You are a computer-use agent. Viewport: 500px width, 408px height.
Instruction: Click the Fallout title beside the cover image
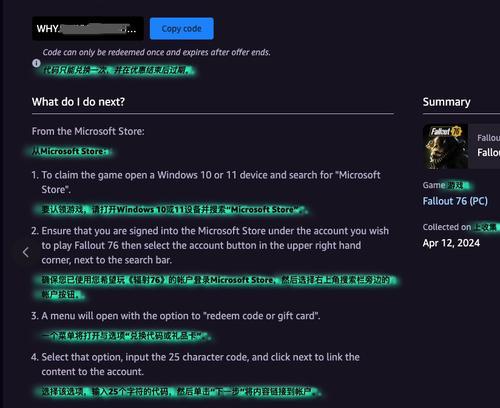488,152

○ ○ ○

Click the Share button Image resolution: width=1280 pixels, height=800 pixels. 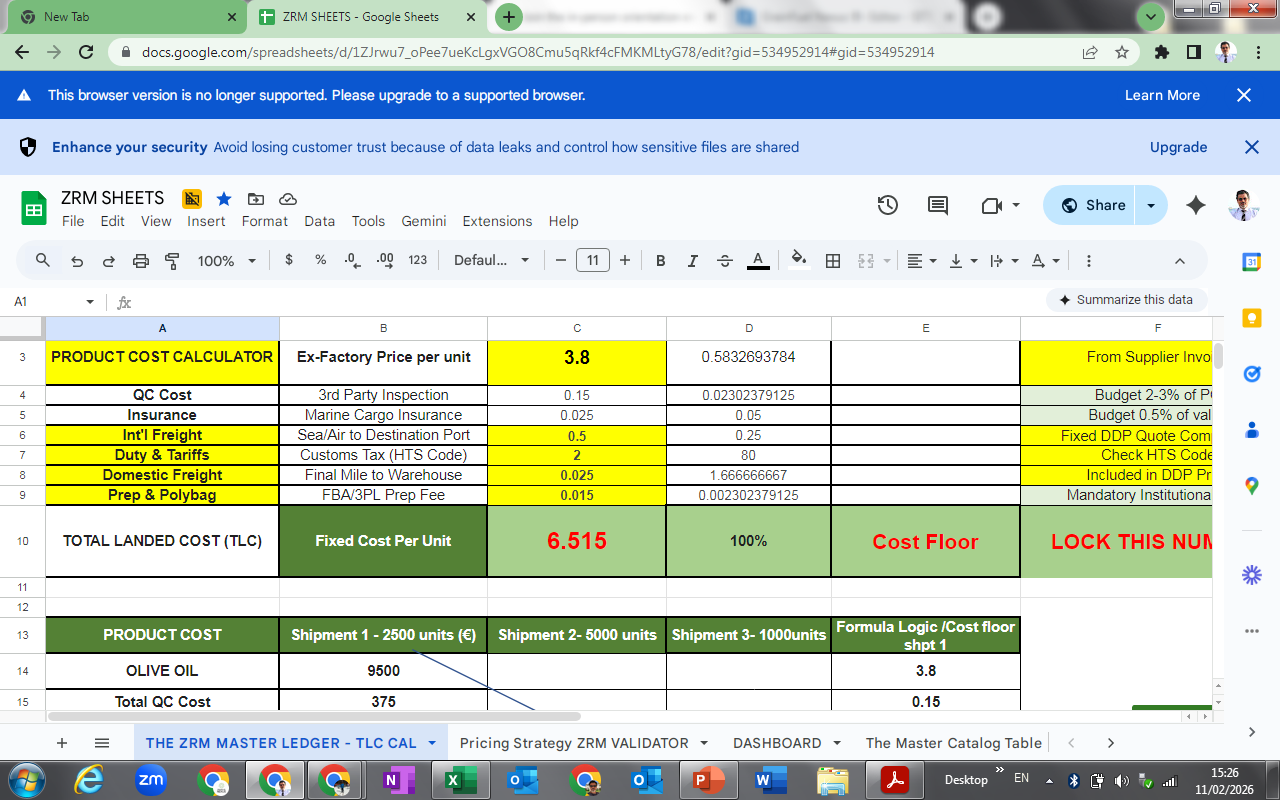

○ ○ ○

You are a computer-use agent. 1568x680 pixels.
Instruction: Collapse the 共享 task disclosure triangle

○ ○ ○

Using the entries above, extract exactly the span from the line with "You are a computer-use agent. 1568x680" to the line with "Instruction: Collapse the", both lines included; leave out everything else.

_Solution for this task:_
You are a computer-use agent. 1568x680 pixels.
Instruction: Collapse the 共享 task disclosure triangle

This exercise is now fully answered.